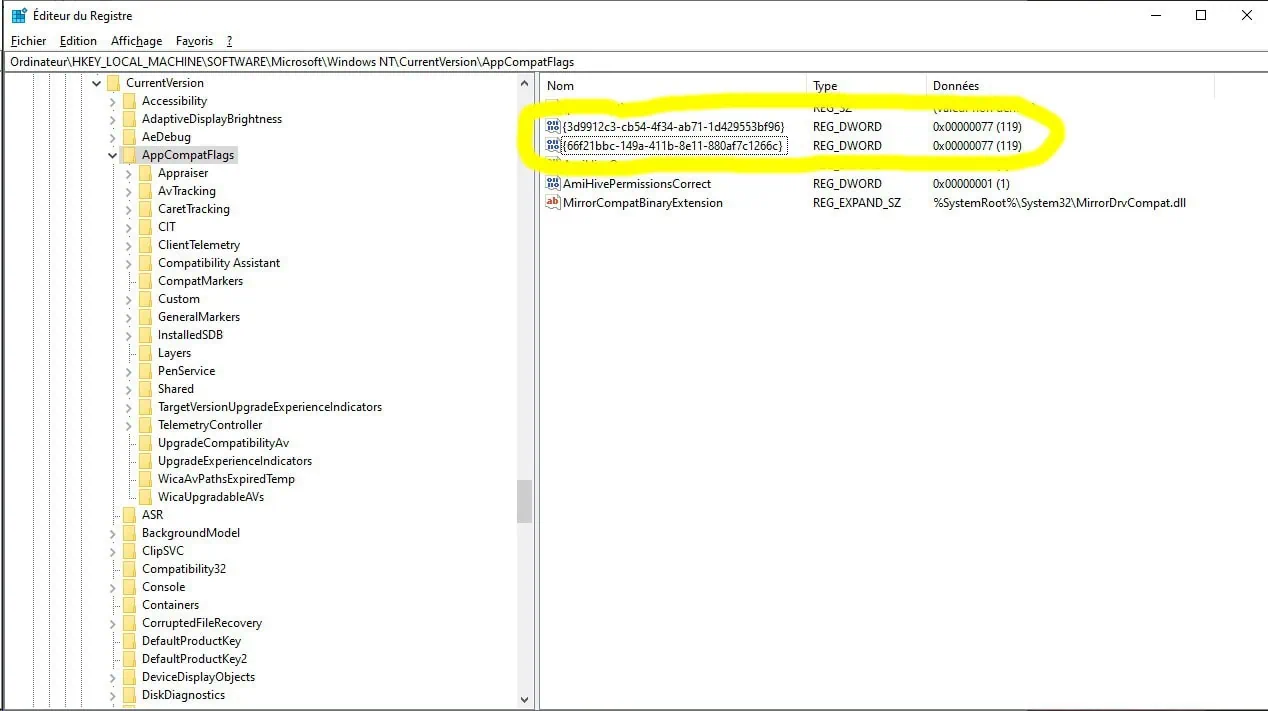
Task: Click the Registry Editor app icon in title bar
Action: point(18,15)
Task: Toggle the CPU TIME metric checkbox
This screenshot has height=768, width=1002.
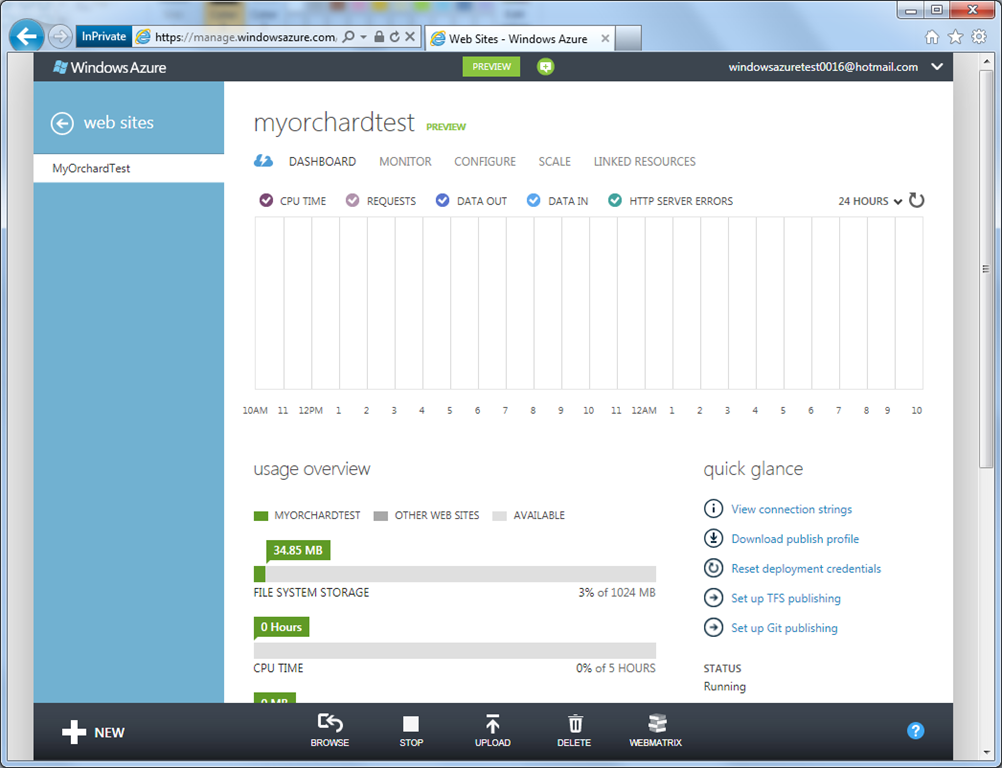Action: pyautogui.click(x=266, y=201)
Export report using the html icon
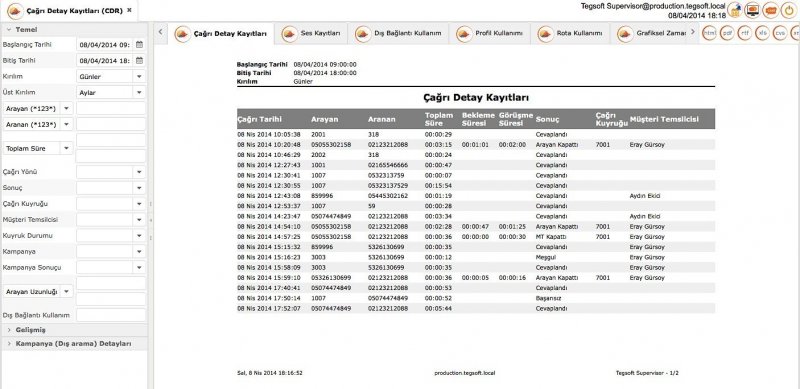Image resolution: width=800 pixels, height=389 pixels. [x=709, y=33]
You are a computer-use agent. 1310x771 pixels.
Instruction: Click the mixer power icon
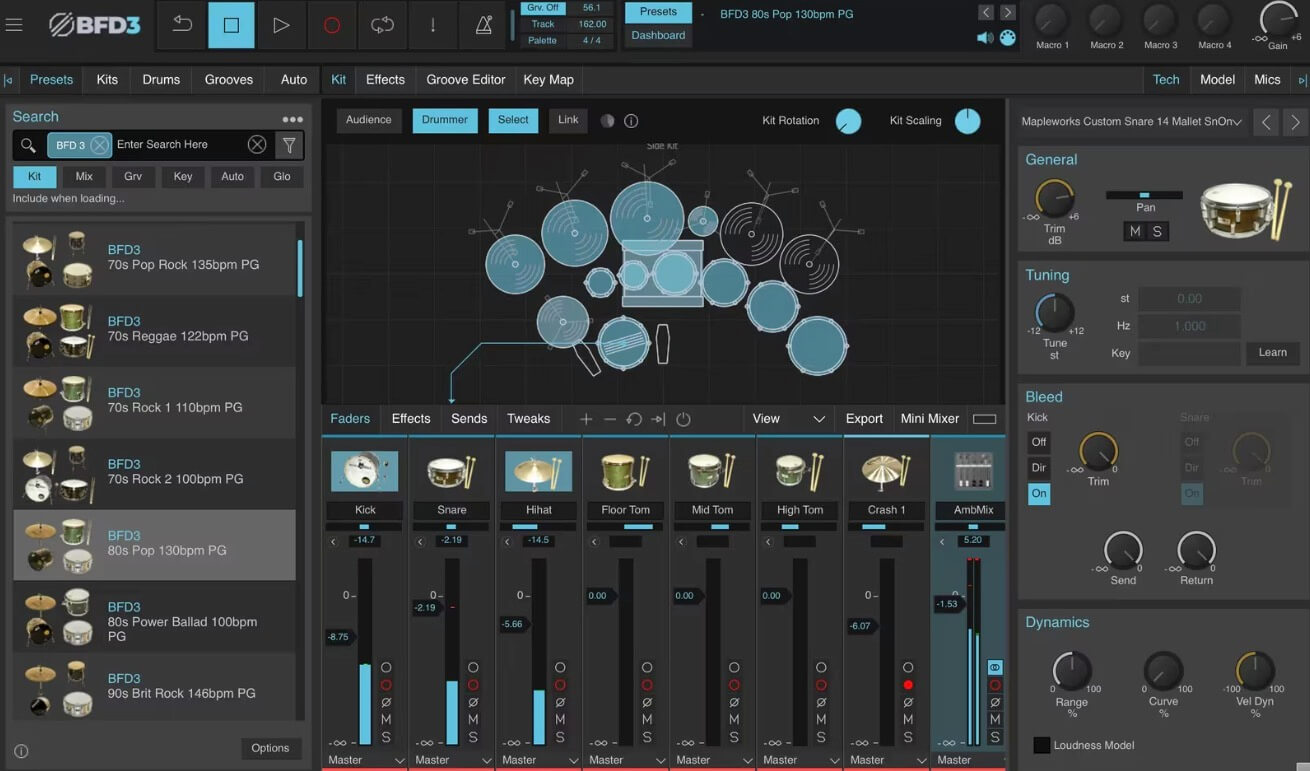pyautogui.click(x=683, y=419)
-=-=-
WHAT TO DO = Copy exactly the lines from the line containing "This screenshot has height=768, width=1002." through the last line of the records, both included, and omit every picture.

THE COMPLETED TASK =
This screenshot has height=768, width=1002.
Action: pyautogui.click(x=266, y=201)
Export report using the html icon
Image resolution: width=800 pixels, height=389 pixels. [x=709, y=33]
You are a computer-use agent. 1310x771 pixels.
Instruction: Click the mixer power icon
pyautogui.click(x=683, y=419)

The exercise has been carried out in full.